I plugged parts of the phrase into Google, and discovered that absolutely everyone who had used anything like this sentence had cited Salter.
An item in Modern Fiction Studies by Richard Costa, reviewing a book on Wells by John Reed, said:
…an anonymous New York Times editorial writer was right when, at the time of Wells’s death, he called him the “greatest public teacher of his time.”
I can only search Reed’s book online at Google Books, and only in a limited capacity. The phrases “public teacher” and “anonymous” yield no results.
Salter, unfortunately, had not cited the New York Times. Because I’m a historian, I wanted the primary source. I wasn’t there yet.
By now it was 2 a.m., and I kinda thought I should go to bed. But with a mystery unsolved? Perish the thought.
So naturally I search the New York Times for the day of his death (August 13, 1946) and find the obituary. There are two, one longer and one shorter, and neither has the quotation or anything like it. So where did Salter get it? I eat a few more fruit jellies and start searching for phrases at the New York Times archive, which luckily I can access as part-time faculty at the college.
It appears on August 25. It is not anonymous at all — it is an “In Memoriam” feature written by a Waldemar Kaempffert. It concludes with:
Anyone who is familiar with the vast output of Wells or only with the “Outline of History,” “Work,” “Wealth and Happiness of Mankind,” the “Anatomy of Frustration” and “Open Conspiracy” will probably agree that he was the greatest public teacher of his time.
This is hardly the resounding declaration claimed by everyone citing Salter, but at least it’s primary.
Other than not using the Oxford comma (and that may well be an editorial decision), Waldemar Kaempffert is unknown to me. But that’s a search for another day. Or night.
From one historian to another, well done! I love those rabbit holes that actually have a bottom. So many don’t! But not everyone follows them, and in fact one of my old professors called this sort of behavior antiquarianism. But then again, he taught from yellowed lecture notes that never changed after he got tenure in 1973. None of his classes ever got past Nixon!
Thanks! My work was actually called antiquarian by an NEH grant reviewer. You might enjoy this post too.
Hi Lisa
I was amused to read your piece regarding my footnote faux pas in ‘H.G. Wells in Nature’ here: https://lisahistory.net/wordpress/2019/04/footnote-number-24/. I was going to congratulate you on tracing the Armstrong article – an easy job as it happen as you point out – except the screenshot of the article you print is not Armstrong’s article at all but one by a different author!
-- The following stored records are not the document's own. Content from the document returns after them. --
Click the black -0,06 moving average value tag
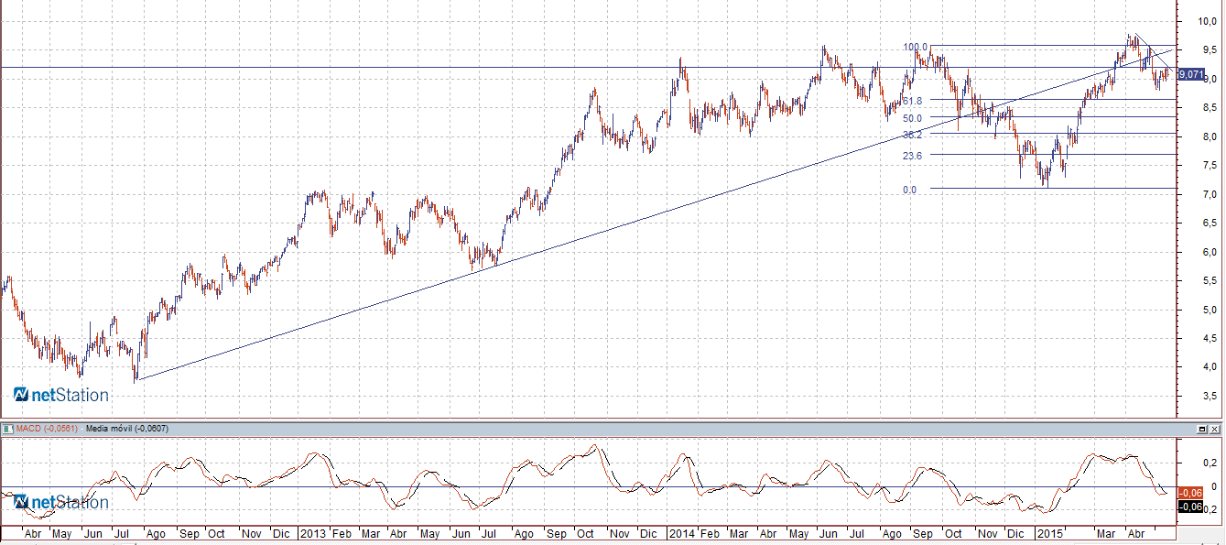 [x=1190, y=507]
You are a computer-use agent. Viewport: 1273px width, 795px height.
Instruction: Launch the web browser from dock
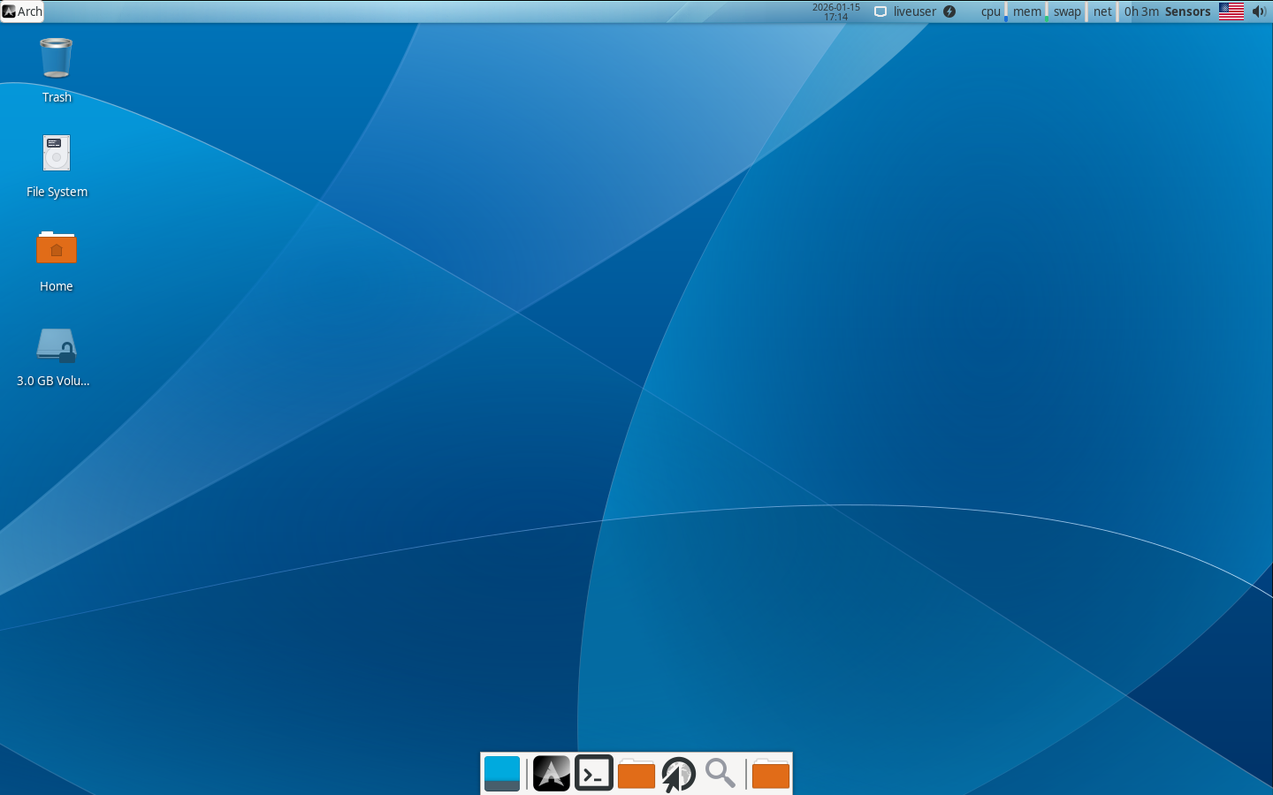(679, 774)
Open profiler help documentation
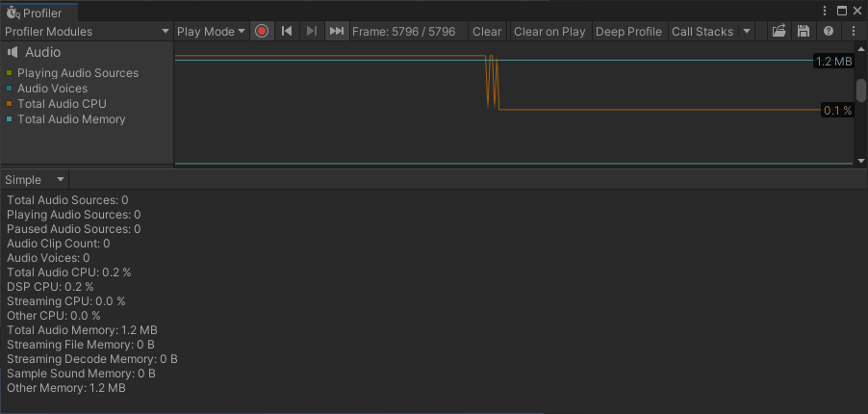Screen dimensions: 868x414 (829, 31)

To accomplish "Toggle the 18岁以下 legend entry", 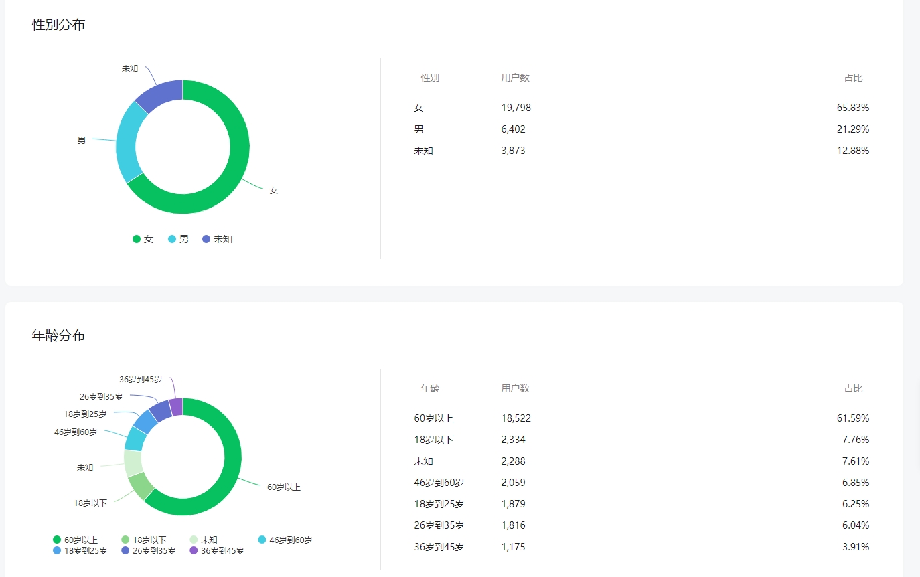I will tap(144, 540).
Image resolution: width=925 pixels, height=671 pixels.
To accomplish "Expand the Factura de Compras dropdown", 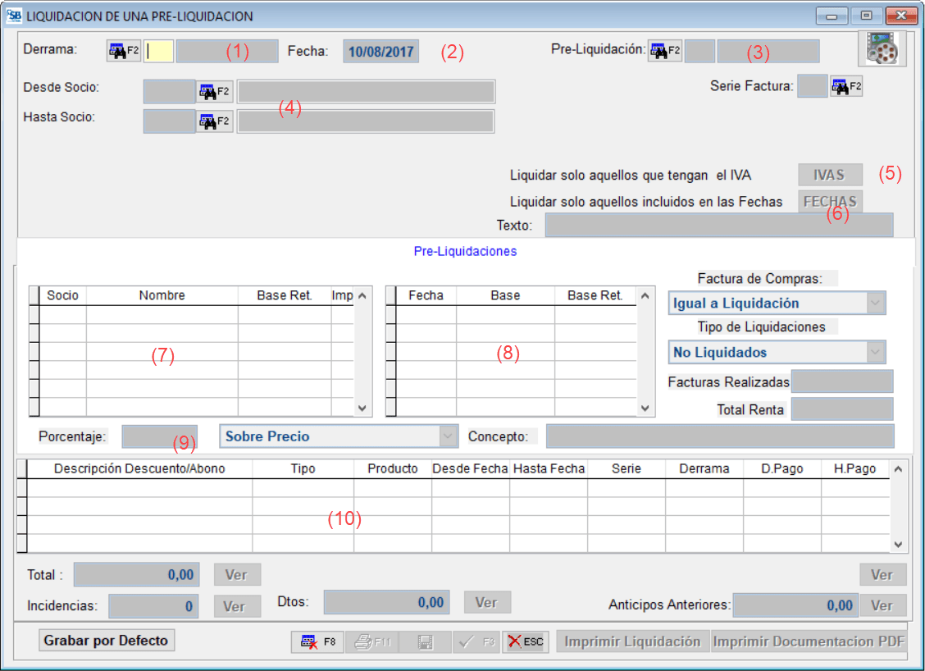I will click(876, 303).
If you go back to the 1 May 1891 edition of the ‘Educational Times’ and use a screenshot from page 211, you can correct your error and supplement through your blog post my little volume.
Keep up the good work!
John
Hello John,
What a great catch! Looking back these few years, I cannot tell why that was the screenshot I posted rather than the correct image. I have replaced it happily, and am delighted to “meet” you here on my blog. Thanks so much!